I could recite a pro/con list for Mariota. I could start by talking about how he’s a nice and polite young man, his play in the Ducks’ scheme, how he loves the football itself more than Tom Hanks loves Wilson, and his athletic prowess. I could also talk about his inexperience taking a snap under center, his lack of huddling ability, his lack of knowledge about play calling verbiage, his Belichick-ian handling of the media, and wonder whether his quiet nature will fit well in THE NATIONAL FOOTBALL LEAGUE.

A play calling picture is worth a thousand play calling verbiages.

A play calling picture is worth a thousand play calling verbiages.

None of this matters, though. Doesn’t play under center much? Well, then Peyton Manning, Tom Brady, and Aaron Rodgers must also be mediocre. Looks at pictures instead of calling plays? Don’t tell Chip Kelly, because obviously an offense that calls plays with words is better than one that calls plays with pictures. Isn’t a great in front of a camera? Marshawn Lynch must be a suck too (sidebar: it isn’t called media-ball). He doesn’t talk enough in the huddle? Teddy Roosevelt was WAAAAYYYY off.

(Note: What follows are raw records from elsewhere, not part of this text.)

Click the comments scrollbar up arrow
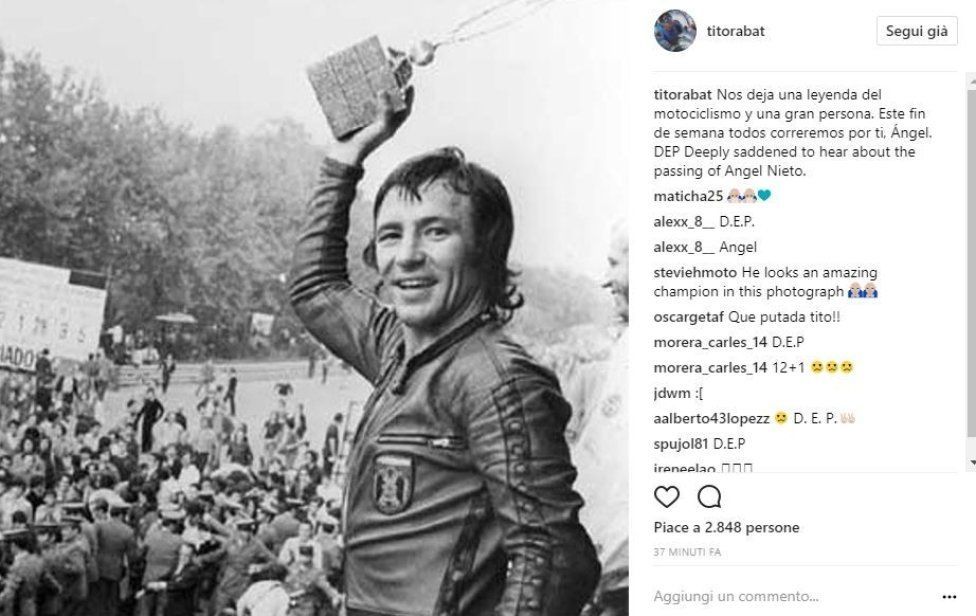tap(972, 81)
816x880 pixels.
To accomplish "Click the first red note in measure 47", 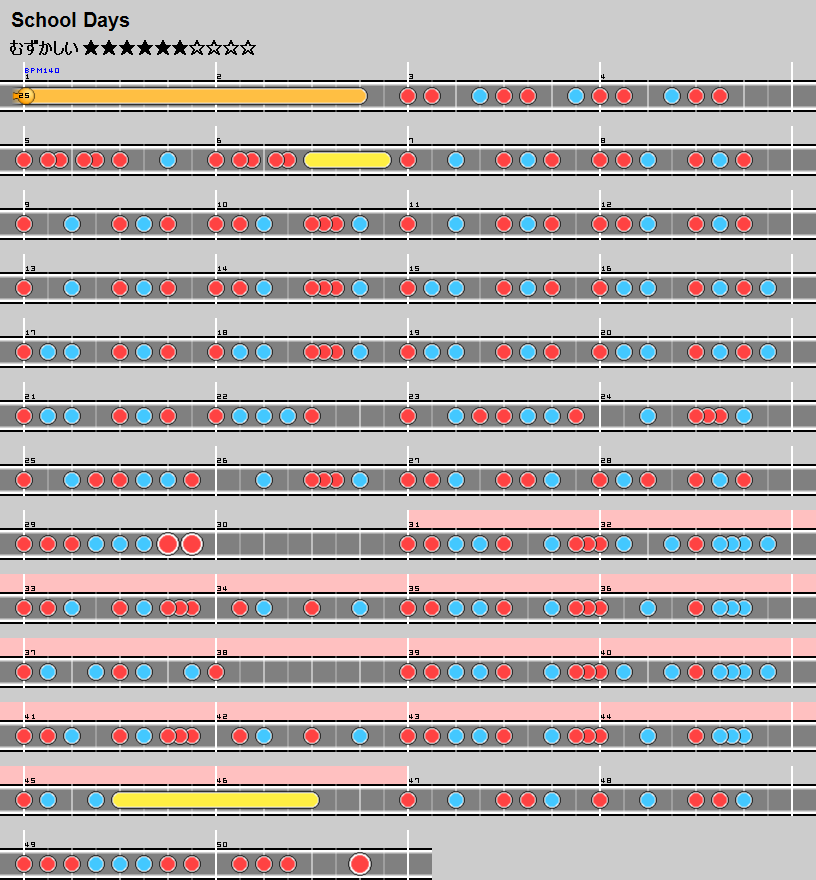I will point(408,800).
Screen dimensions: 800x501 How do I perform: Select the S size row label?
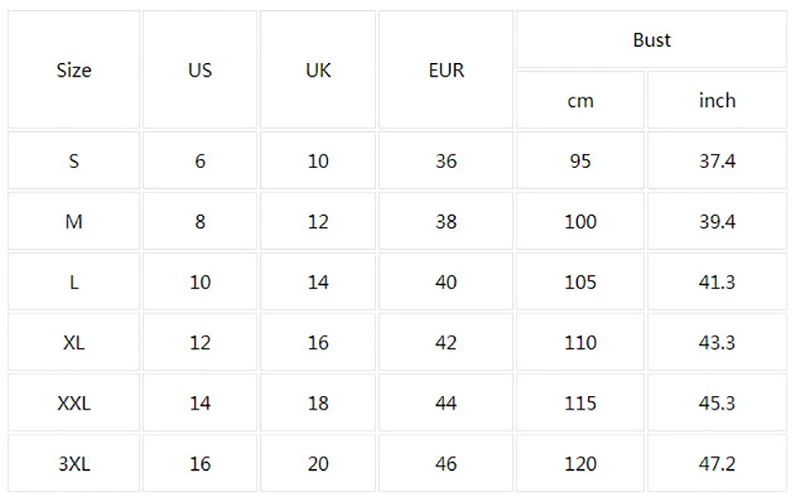point(74,161)
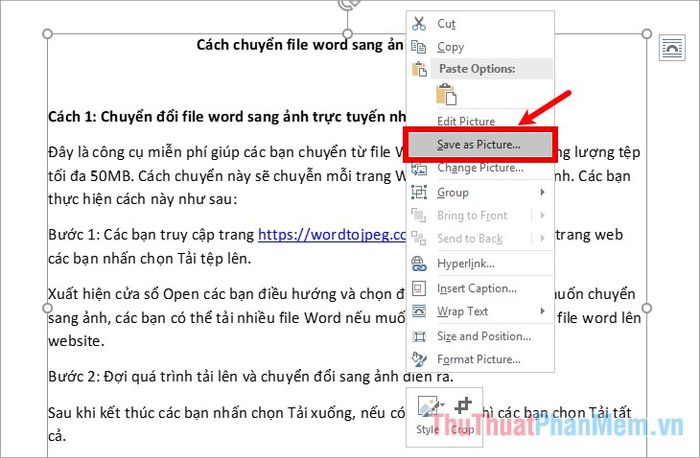This screenshot has height=458, width=700.
Task: Open the wordtojpeg.com hyperlink in the text
Action: pyautogui.click(x=332, y=237)
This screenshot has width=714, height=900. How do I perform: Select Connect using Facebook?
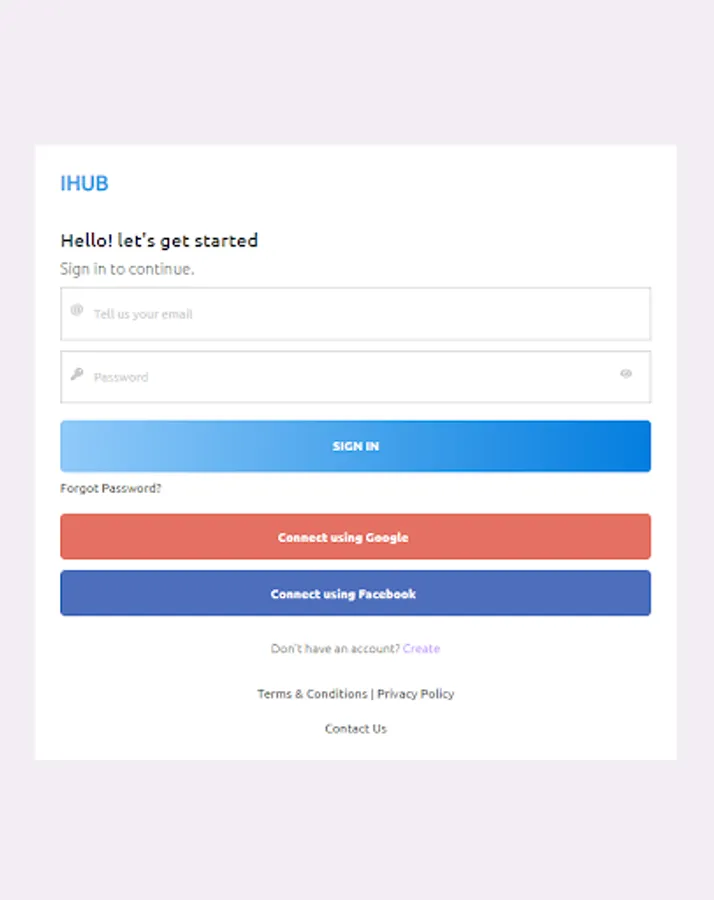pyautogui.click(x=355, y=593)
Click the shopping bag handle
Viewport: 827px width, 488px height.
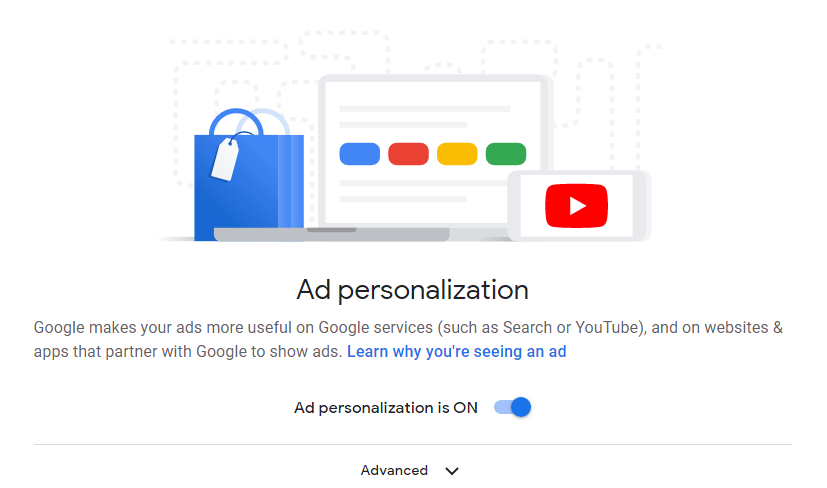pyautogui.click(x=236, y=122)
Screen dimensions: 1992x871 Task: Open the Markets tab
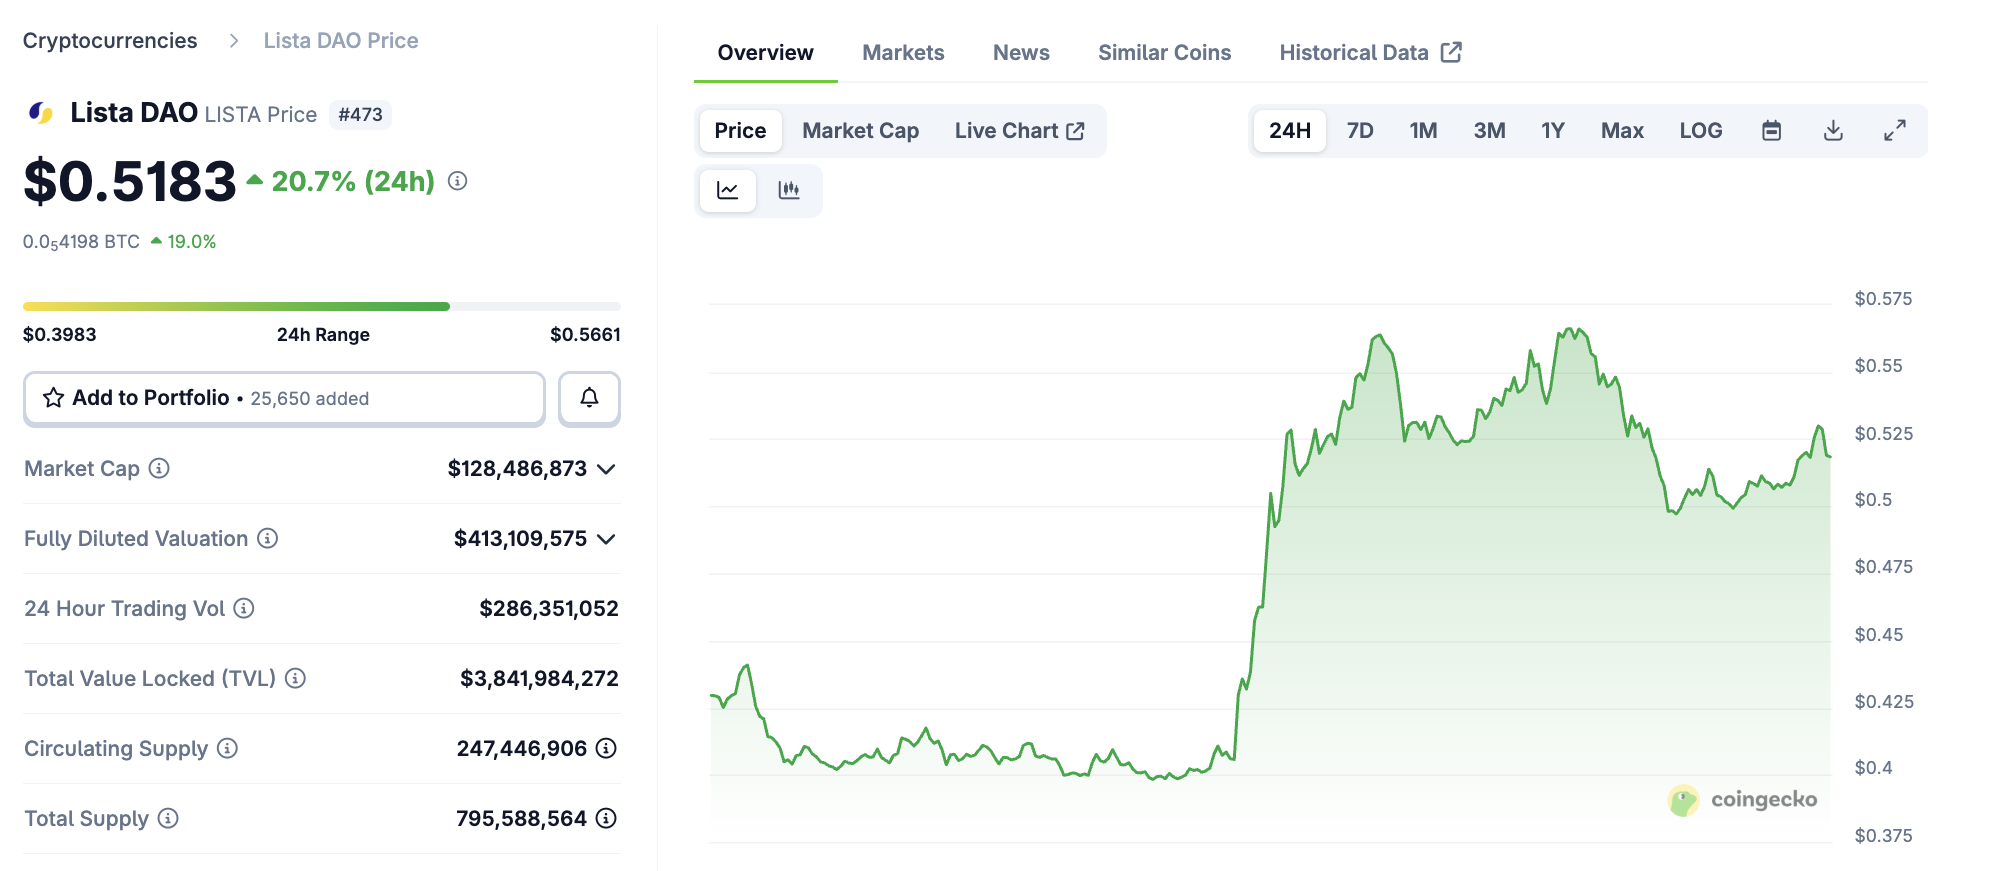(903, 53)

In all honesty, I think both players will be great. Jameis is more experienced under center than Mariota is, and has been playing with the same shoulders since pre-K. As long as he doesn’t become Jameis Leaf-ziel, he should be good for a long time. Mariota might not be as experienced working in the same offense as Winston, but the success of Chip Kelly’s Eagle offense, RGIII, Cam Newton, Colin Kaepernick, and Russell Wilson show that any team drafting Mariota should see the same sign Dante saw before entering Hell.

But if they are both equally talented prospects, then Mariota’s my man. As the saying goes, talk is cheap. Or, as Dizzy Dean said it: “It ain’t braggin’ if you can back it up.” Huddle command (not to be confused with Missile Command) and popularity contests don’t win football games.